MODx Bug/Feature Tracker and Feature Requests
Welcome to the MODx CMS Tracker. Please choose the appropriate project from the drop down menu and provide as much information as possible regarding your server environment and browser. Thanks!
FS#874 — Alias not saved if char- encoding set other then UTF-8 (bug in save_content.processor.php)
Attached to Project —
MODx
Opened by Jelle Jager (TobyL) - Thursday, 24 May 2007, 12:21AM
Last edited by Jason Coward (opengeek) - Thursday, 14 June 2007, 02:08AM
Opened by Jelle Jager (TobyL) - Thursday, 24 May 2007, 12:21AM
Last edited by Jason Coward (opengeek) - Thursday, 14 June 2007, 02:08AM
| Task Type | Bug Report |
|---|---|
| Category | Core Distribution |
| Status | Requires testing |
| Assigned To |
Jason Coward (opengeek) Jelle Jager (TobyL) |
| Operating System | All |
| Severity | Critical |
|---|---|
| Priority | Urgent |
| Reported Version | 0.9.6-RC3 |
| Due in Version | 0.9.6.1 |
| Due Date | Undecided |
| Percent Complete |
|
Details
In stripAlias() (line 570) the test for the character set is missing the { } brackets. If the test fails (ie char set != UTF-8) the $replace_array is not initialized and hence the function strtr($alias,$replace_array); causes a php warning;Committed correction in branches/0.9.6/ @ 2758
This task depends upon
This task blocks these from closing
- Field changed: Status (Requires testing → Researching)

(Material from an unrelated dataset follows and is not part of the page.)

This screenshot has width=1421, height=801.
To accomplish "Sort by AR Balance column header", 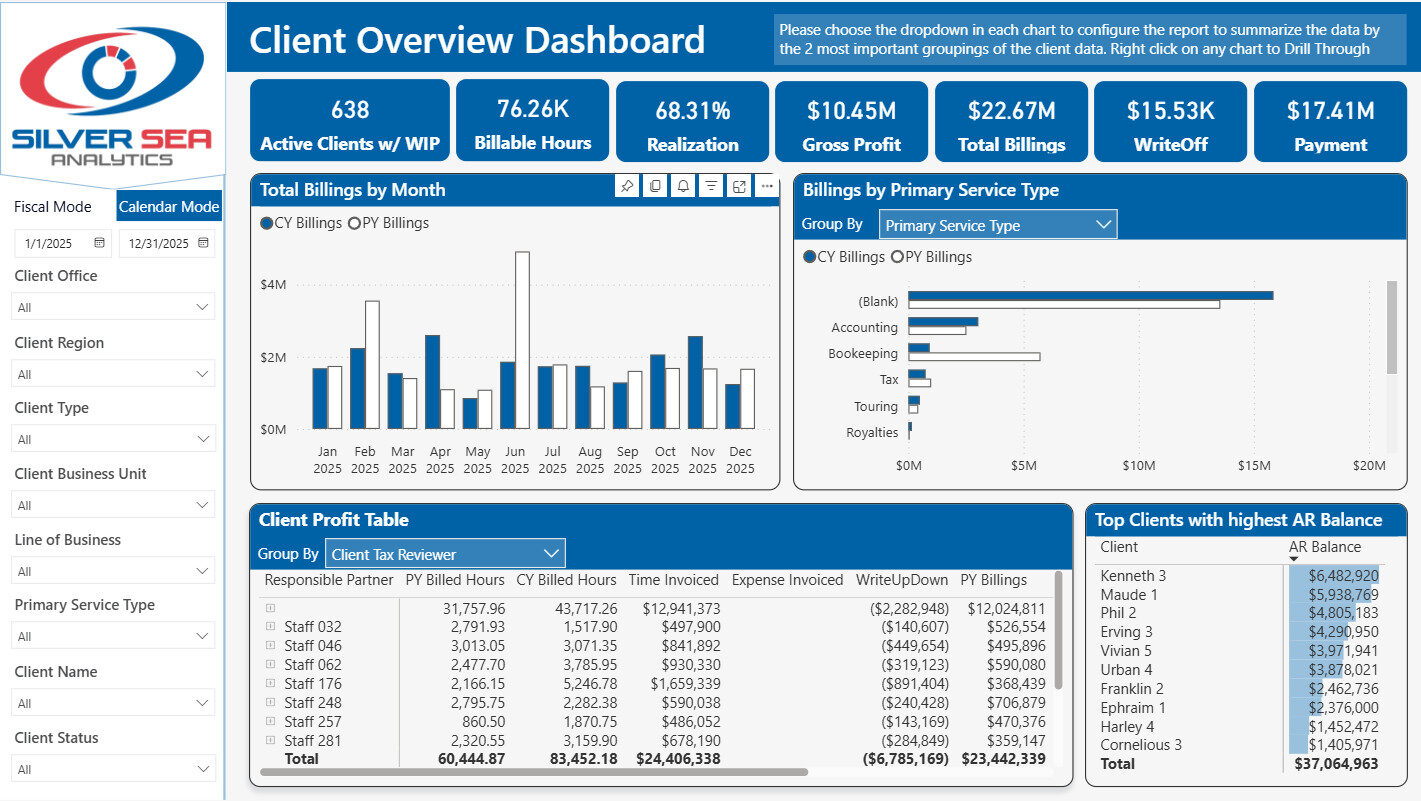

- Field changed: Due in Version (0.9.6 → 0.9.6.1)
- Field changed: Priority (Normal → Urgent)
- Field changed: Percent Complete (100% → 60%)
- Task reassigned to Jelle Jager (TobyL), Jason Coward (opengeek)
This is apparently not fixed properly in 0.9.6 final; it appears to only be working with UTF-8 encodings, and is still not saving the alias when latin1 or other encodings are employed. See http://modxcms.com/forums/index.php/topic,15170.msg99113.html#msg99113 for more information.- Field changed: Status (Researching → Requires testing)
- Field changed: Percent Complete (60% → 90%)
Previous fix was too hasty (apologies).. Have now removed the UTF-8 test altogether. The test belonged to a commented out utf_decode statement and is essentially unnecessary.Committed in /branches/0.9.6/ @2776
Don't know if it helps, but for reference it's there:
http://modxcms.com/forums/index.php/topic,16292.msg104080.html#msg104080
http://modxcms.com/forums/index.php/topic,18371.0.html
here what I did :
As TobyL said, there is no $replace_array initialized to use with the strtr() fonction if character setting is not UTF-8.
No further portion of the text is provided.